EXERCISE DIRECTIONS =
Render the rows below as a numbered list, omitting any blank lines.

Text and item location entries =
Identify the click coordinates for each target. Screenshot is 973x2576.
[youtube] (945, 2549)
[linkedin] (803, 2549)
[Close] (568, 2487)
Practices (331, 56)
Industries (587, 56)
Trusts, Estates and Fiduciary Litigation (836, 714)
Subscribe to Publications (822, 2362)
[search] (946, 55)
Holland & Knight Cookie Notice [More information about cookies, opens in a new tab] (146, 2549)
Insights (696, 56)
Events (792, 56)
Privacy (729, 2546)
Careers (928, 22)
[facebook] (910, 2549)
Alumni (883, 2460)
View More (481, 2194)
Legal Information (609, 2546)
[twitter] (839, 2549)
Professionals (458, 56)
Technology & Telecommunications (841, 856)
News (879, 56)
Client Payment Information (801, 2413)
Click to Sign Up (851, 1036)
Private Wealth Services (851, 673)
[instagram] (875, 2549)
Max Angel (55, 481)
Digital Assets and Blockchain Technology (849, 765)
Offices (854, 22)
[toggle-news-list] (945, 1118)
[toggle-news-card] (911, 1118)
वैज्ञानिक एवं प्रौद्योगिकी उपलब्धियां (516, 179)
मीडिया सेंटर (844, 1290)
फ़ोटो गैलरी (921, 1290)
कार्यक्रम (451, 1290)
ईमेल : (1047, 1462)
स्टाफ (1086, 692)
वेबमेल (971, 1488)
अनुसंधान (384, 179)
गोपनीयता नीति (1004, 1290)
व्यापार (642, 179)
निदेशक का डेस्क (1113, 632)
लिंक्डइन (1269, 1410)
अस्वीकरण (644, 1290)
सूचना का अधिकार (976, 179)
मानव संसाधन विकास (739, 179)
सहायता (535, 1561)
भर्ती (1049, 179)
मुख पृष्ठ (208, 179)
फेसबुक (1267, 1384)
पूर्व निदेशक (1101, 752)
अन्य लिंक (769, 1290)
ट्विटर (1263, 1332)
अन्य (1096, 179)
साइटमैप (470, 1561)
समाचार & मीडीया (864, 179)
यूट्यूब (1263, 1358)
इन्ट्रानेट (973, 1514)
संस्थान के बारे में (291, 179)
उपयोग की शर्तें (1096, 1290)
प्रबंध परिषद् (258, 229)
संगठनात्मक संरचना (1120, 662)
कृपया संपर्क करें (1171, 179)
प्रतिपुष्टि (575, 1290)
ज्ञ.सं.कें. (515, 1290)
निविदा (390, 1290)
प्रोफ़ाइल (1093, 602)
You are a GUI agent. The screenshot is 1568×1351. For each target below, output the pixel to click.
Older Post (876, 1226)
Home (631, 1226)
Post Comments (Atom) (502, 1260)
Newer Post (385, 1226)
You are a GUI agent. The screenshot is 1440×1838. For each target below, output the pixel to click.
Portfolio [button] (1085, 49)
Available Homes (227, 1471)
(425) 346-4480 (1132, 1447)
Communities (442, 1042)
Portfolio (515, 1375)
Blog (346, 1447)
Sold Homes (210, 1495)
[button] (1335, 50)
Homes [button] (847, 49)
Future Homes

SOLVED EXERCISE =
1. Identify the click coordinates for each target. Screenshot is 973x2576.
2. [youtube] (945, 2549)
3. [linkedin] (803, 2549)
4. [Close] (568, 2487)
5. Practices (331, 56)
6. Industries (587, 56)
7. Trusts, Estates and Fiduciary Litigation (836, 714)
8. Subscribe to Publications (822, 2362)
9. [search] (946, 55)
10. Holland & Knight Cookie Notice [More information about cookies, opens in a new tab] (146, 2549)
11. Insights (696, 56)
12. Events (792, 56)
13. Privacy (729, 2546)
14. Careers (928, 22)
15. [facebook] (910, 2549)
16. Alumni (883, 2460)
17. View More (481, 2194)
18. Legal Information (609, 2546)
19. [twitter] (839, 2549)
20. Professionals (458, 56)
21. Technology & Telecommunications (841, 856)
22. News (879, 56)
23. Client Payment Information (801, 2413)
24. Click to Sign Up (851, 1036)
25. Private Wealth Services (851, 673)
26. [instagram] (875, 2549)
27. Max Angel (55, 481)
28. Digital Assets and Blockchain Technology (849, 765)
29. Offices (854, 22)
30. [toggle-news-list] (945, 1118)
31. [toggle-news-card] (911, 1118)
32. वैज्ञानिक एवं प्रौद्योगिकी उपलब्धियां (516, 179)
33. मीडिया सेंटर (844, 1290)
34. फ़ोटो गैलरी (921, 1290)
35. कार्यक्रम (451, 1290)
36. ईमेल : (1047, 1462)
37. स्टाफ (1086, 692)
38. वेबमेल (971, 1488)
39. अनुसंधान (384, 179)
40. गोपनीयता नीति (1004, 1290)
41. व्यापार (642, 179)
42. निदेशक का डेस्क (1113, 632)
43. लिंक्डइन (1269, 1410)
44. अस्वीकरण (644, 1290)
45. सूचना का अधिकार (976, 179)
46. मानव संसाधन विकास (739, 179)
47. सहायता (535, 1561)
48. भर्ती (1049, 179)
49. मुख पृष्ठ (208, 179)
50. फेसबुक (1267, 1384)
51. पूर्व निदेशक (1101, 752)
52. अन्य लिंक (769, 1290)
53. ट्विटर (1263, 1332)
54. अन्य (1096, 179)
55. साइटमैप (470, 1561)
56. समाचार & मीडीया (864, 179)
57. यूट्यूब (1263, 1358)
58. इन्ट्रानेट (973, 1514)
59. संस्थान के बारे में (291, 179)
60. उपयोग की शर्तें (1096, 1290)
61. प्रबंध परिषद् (258, 229)
62. संगठनात्मक संरचना (1120, 662)
63. कृपया संपर्क करें (1171, 179)
64. प्रतिपुष्टि (575, 1290)
65. ज्ञ.सं.कें. (515, 1290)
66. निविदा (390, 1290)
67. प्रोफ़ाइल (1093, 602)
68. You are a GUI agent. The screenshot is 1568×1351. For each target below, output the pixel to click.
69. Older Post (876, 1226)
70. Home (631, 1226)
71. Post Comments (Atom) (502, 1260)
72. Newer Post (385, 1226)
73. You are a GUI agent. The screenshot is 1440×1838. For each target below, output the pixel to click.
74. Portfolio [button] (1085, 49)
75. Available Homes (227, 1471)
76. (425) 346-4480 (1132, 1447)
77. Communities (442, 1042)
78. Portfolio (515, 1375)
79. Blog (346, 1447)
80. Sold Homes (210, 1495)
81. [button] (1335, 50)
82. Homes [button] (847, 49)
83. Future Homes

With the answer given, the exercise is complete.